Based on cluster analysis and PCoA, the diversity of characters in the robusta coffee type is higher than the diversity in arabica coffee. The robusta coffee is a cross-pollinating (Ramadiana et al., 2018), while the arabica is a self-pollinating plant (Déchamp et al., 2015). In addition, arabica coffee generally grows the best above 800 m a.s.l. (Nugroho et al., 2016; Konieczka et al., 2020). Cross pollinations make robusta coffee more diverse than arabica coffee. In addition, based on the results of kinship analysis, the environment of the IFCRI was considered quite good in mapping the traits between coffee clones so that the environment could be recommended as an identification environment for the diversity of coffee accessions. This study results need further evaluation for the taste-associated characters and a larger population to increase the result’s precision.
CONCLUSIONS
At the Indonesian Industry and Freshner Crops Research Institute (IFCRI), Sukabumi, coffee clones show high diversity in clone grouping, both between types and between clones within types. The clustering results showed that Subgroup 1 of the first arabica coffee consisted of BP 308, SA237, and SA203 coffee clones with specific characters in the firmness of the leaf surface wave, stipule shape, and flower base shape. Subgroup 2 of robusta coffee consisted of BP 436 and BP 42 clones with specific characters in young leaf color, flower number per fascicle, inflorescence on old wood, leaf shape, vegetative development, bean thickness, and overall bean appearance, corolla width, branch angle, and husk seed width.
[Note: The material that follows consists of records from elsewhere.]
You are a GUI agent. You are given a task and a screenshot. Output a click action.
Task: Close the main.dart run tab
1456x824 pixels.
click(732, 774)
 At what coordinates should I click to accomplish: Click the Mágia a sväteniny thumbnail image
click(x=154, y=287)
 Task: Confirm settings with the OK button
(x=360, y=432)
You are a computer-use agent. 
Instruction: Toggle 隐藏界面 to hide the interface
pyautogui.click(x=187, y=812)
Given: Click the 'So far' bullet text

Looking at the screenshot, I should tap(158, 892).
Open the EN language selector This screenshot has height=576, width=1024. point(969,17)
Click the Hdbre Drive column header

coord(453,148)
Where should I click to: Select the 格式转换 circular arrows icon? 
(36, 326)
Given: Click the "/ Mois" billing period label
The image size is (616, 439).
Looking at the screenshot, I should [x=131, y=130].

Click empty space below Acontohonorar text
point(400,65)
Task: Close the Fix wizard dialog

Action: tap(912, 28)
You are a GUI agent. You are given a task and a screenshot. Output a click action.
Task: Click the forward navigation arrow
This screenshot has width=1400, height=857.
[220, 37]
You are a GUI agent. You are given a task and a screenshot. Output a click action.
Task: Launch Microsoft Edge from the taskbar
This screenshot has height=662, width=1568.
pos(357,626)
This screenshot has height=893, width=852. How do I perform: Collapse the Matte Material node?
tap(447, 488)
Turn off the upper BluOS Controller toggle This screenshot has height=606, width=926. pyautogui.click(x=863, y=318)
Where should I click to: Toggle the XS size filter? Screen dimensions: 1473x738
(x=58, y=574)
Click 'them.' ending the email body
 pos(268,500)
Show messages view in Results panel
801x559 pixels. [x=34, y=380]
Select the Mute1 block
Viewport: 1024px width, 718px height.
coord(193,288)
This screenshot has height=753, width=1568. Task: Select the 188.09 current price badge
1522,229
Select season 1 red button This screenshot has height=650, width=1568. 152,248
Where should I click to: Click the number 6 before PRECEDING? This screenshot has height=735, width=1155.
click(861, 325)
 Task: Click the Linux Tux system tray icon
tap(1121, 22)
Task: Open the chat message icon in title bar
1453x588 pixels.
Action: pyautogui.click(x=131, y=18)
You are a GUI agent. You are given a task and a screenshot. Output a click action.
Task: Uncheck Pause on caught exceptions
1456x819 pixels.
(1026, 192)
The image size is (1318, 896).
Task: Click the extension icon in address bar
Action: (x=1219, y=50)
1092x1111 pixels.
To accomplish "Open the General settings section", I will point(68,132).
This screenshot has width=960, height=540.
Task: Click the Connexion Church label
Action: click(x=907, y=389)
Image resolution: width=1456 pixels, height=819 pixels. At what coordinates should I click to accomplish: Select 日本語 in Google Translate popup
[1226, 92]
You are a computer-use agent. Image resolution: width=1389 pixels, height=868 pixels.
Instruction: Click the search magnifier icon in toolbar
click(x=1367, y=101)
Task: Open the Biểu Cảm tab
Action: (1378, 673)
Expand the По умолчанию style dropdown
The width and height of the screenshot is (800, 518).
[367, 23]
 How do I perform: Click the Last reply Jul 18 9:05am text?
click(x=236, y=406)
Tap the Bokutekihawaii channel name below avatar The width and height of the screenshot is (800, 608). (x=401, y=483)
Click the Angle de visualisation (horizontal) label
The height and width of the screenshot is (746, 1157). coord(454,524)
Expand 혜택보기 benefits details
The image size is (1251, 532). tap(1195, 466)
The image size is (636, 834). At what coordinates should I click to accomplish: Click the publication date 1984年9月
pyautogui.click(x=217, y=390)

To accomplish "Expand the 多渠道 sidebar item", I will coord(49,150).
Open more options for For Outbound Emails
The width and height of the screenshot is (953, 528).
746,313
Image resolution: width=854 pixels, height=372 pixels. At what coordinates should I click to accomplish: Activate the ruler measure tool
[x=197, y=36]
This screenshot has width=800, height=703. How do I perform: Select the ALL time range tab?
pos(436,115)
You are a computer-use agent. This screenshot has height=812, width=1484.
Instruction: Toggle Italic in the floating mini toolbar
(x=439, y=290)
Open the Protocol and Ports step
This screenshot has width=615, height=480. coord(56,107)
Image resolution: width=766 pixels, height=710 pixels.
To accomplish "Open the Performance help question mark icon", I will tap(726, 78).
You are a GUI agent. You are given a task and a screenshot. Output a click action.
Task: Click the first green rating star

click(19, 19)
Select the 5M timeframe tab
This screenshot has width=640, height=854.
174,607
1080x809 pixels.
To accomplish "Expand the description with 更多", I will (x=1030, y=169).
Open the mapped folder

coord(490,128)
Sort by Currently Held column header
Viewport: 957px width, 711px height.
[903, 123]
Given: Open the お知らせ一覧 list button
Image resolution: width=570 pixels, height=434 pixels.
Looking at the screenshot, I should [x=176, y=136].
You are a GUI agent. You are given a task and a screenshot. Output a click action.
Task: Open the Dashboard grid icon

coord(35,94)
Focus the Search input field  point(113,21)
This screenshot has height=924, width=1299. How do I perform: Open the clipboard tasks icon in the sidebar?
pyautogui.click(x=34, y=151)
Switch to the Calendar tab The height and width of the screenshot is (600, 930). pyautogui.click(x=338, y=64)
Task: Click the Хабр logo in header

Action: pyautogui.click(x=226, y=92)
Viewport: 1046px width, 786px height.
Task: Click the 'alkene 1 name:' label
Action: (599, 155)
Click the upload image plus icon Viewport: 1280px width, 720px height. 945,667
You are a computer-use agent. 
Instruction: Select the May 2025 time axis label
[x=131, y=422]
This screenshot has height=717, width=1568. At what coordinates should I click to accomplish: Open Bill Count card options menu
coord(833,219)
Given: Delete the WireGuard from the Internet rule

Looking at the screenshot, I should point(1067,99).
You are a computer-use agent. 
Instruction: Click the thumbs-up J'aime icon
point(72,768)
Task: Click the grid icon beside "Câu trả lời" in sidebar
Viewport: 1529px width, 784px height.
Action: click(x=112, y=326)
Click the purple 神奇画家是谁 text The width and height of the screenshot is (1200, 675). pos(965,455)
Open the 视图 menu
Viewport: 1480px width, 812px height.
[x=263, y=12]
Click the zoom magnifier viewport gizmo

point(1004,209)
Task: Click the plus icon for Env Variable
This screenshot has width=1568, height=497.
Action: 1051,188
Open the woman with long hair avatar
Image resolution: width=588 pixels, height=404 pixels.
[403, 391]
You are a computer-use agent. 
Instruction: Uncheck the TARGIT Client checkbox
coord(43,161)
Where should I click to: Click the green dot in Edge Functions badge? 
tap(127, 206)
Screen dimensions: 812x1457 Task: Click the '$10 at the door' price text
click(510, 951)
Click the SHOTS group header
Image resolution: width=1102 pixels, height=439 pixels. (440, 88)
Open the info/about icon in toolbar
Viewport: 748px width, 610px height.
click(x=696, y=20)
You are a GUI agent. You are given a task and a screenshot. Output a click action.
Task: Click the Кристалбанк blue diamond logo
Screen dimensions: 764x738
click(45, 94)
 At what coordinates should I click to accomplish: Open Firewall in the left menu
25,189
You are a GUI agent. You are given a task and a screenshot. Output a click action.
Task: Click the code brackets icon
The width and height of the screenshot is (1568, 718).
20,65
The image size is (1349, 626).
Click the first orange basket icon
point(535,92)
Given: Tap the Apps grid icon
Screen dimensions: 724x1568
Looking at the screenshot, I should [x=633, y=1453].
Sub-group 1 on arabica coffee consisted of the S795 clone with the firmness of leaf edge waves and fruit shape as its specific characters. In contrast, the second sub-group of arabica coffee consisted of Karika 1 and Karika 2 clones with particular characters: leaf apex shape, flower tip shape, fruit color, endocarp texture, and fruit length, pulp thickness, bean length, and husk seed shape. Based on this research, it can also be concluded that the environment of the IFCRI is considered suitable for the selection and identification of the morphological lines of coffee, especially robusta coffee.